Algorithmic probability combines several ideas: Occam’s razor; Epicurus’ principle of multiple explanations; special coding methods from modern computing theory. The prior obtained from the formula is used in Bayes rule for prediction.

Occam’s razor means ‘among the theories that are consistent with the observed phenomena, one should select the simplest theory’.

In contrast, Epicurus had proposed the Principle of Multiple Explanations: if more than one theory is consistent with the observations, keep all such theories.

A special mathematical object called a universal Turing machine is used to compute, quantify and assign codes to all quantities of interest. The universal prior is taken over the class of all computable measures; no hypothesis will have a zero probability.

Algorithmic probability combines Occam’s razor and the principle of multiple explanations by giving a probability value to each hypothesis (algorithm or program) that explains a given observation, with the simplest hypothesis (the shortest program) having the highest probability and the increasingly complex hypotheses (longer programs) receiving increasingly small probabilities. These probabilities form a prior probability distribution for the observation, which Ray Solomonoff proved to be machine-invariant within a constant factor (called the invariance theorem) and can be used with Bayes’ theorem to predict the most likely continuation of that observation. A universal Turing machine is used for the computer operations.

Solomonoff invented the concept of algorithmic probability with its associated invariance theorem around 1960, publishing a report on it: “A Preliminary Report on a General Theory of Inductive Inference.” He clarified these ideas more fully in 1964 with “A Formal Theory of Inductive Inference,” Part I and Part II.

He described a universal computer with a randomly generated input program. The program computes some possibly infinite output. The universal probability distribution is the probability distribution on all possible output strings with random input.

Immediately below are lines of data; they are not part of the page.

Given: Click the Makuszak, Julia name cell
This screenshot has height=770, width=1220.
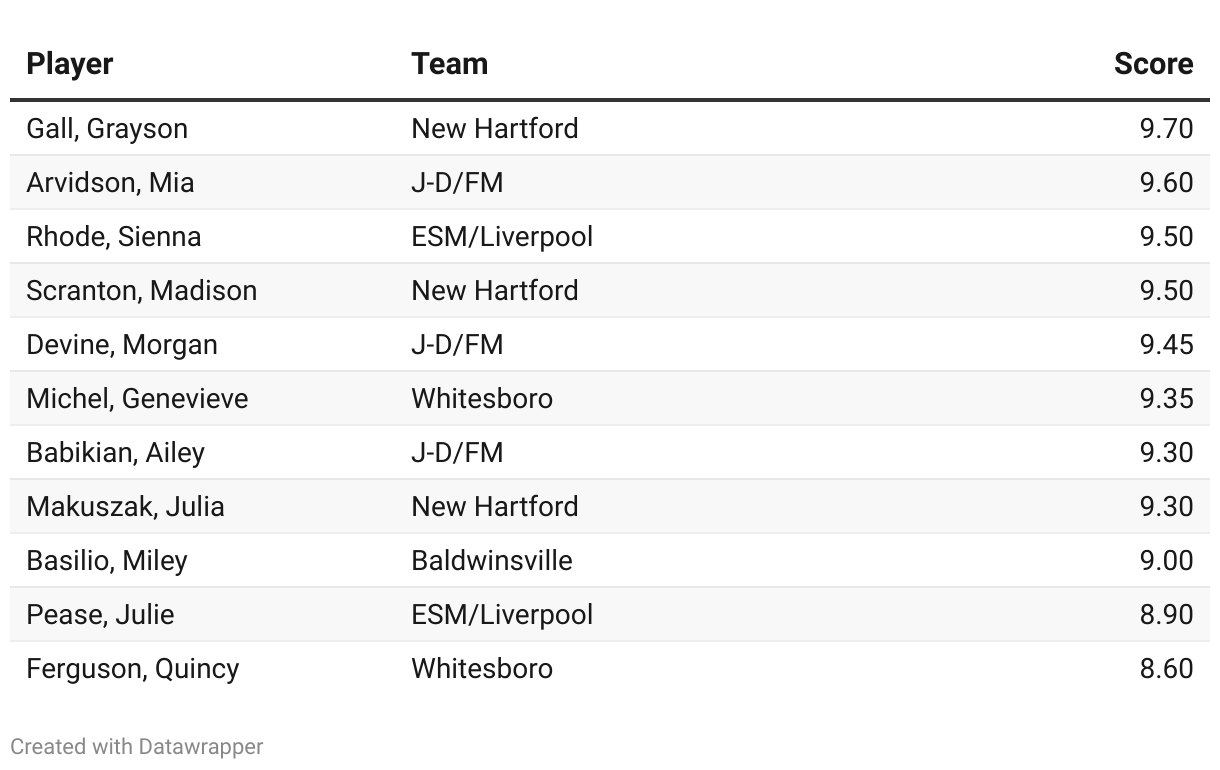Looking at the screenshot, I should (x=125, y=507).
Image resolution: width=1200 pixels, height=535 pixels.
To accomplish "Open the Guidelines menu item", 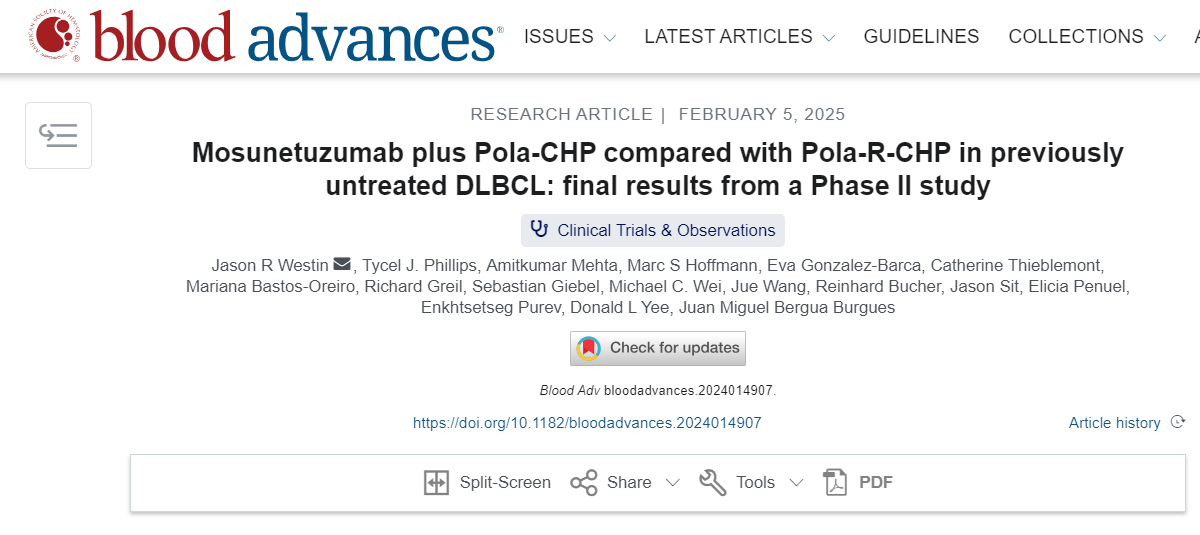I will click(922, 36).
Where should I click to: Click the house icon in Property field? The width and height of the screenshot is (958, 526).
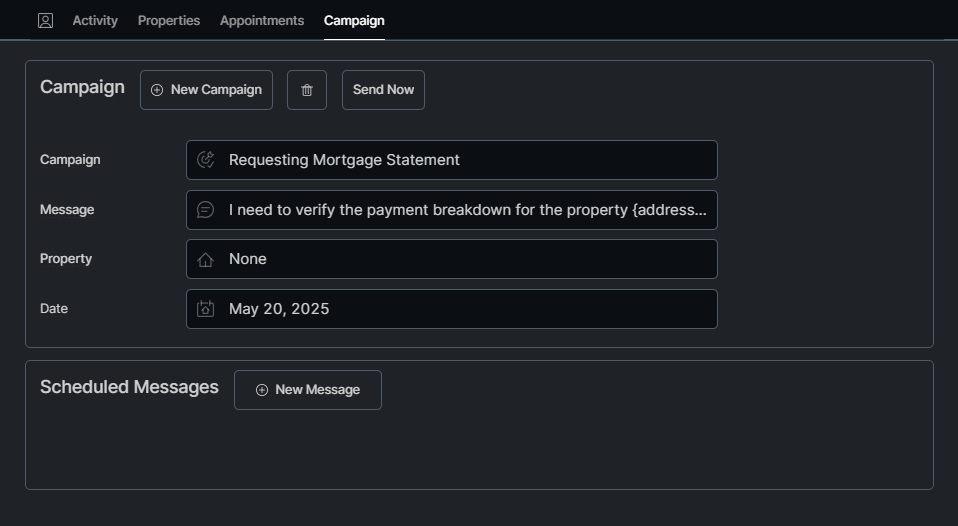pos(206,259)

The algorithmic probability of any given finite output prefix q is the sum of the probabilities of the programs that compute something starting with q. Certain long objects with short programs have high probability.

Algorithmic probability is the main ingredient of Solomonoff’s theory of inductive inference, the theory of prediction based on observations; it was invented with the goal of using it for machine learning; given a sequence of symbols, which one will come next? Solomonoff’s theory provides an answer that is optimal in a certain sense, although it is incomputable. Unlike, for example, Karl Popper’s informal inductive inference theory, however, Solomonoff’s is mathematically rigorous.

Algorithmic probability is closely related to the concept of Kolmogorov complexity. Kolmogorov’s introduction of complexity, however, was motivated by information theory and problems in randomness while Solomonoff introduced algorithmic complexity earlier, for a different reason: inductive reasoning. A single universal prior probability that can be substituted for each actual prior probability in Bayes’s rule was invented by Solomonoff with Kolmogorov complexity as a side product.

Solomonoff’s enumerable measure is universal in a certain powerful sense, but the computation time can be infinite. One way of dealing with this is a variant of Leonid Levin’s Search Algorithm, which limits the time spent computing the success of possible programs, with shorter programs given more time. Other methods of limiting search space include training sequences.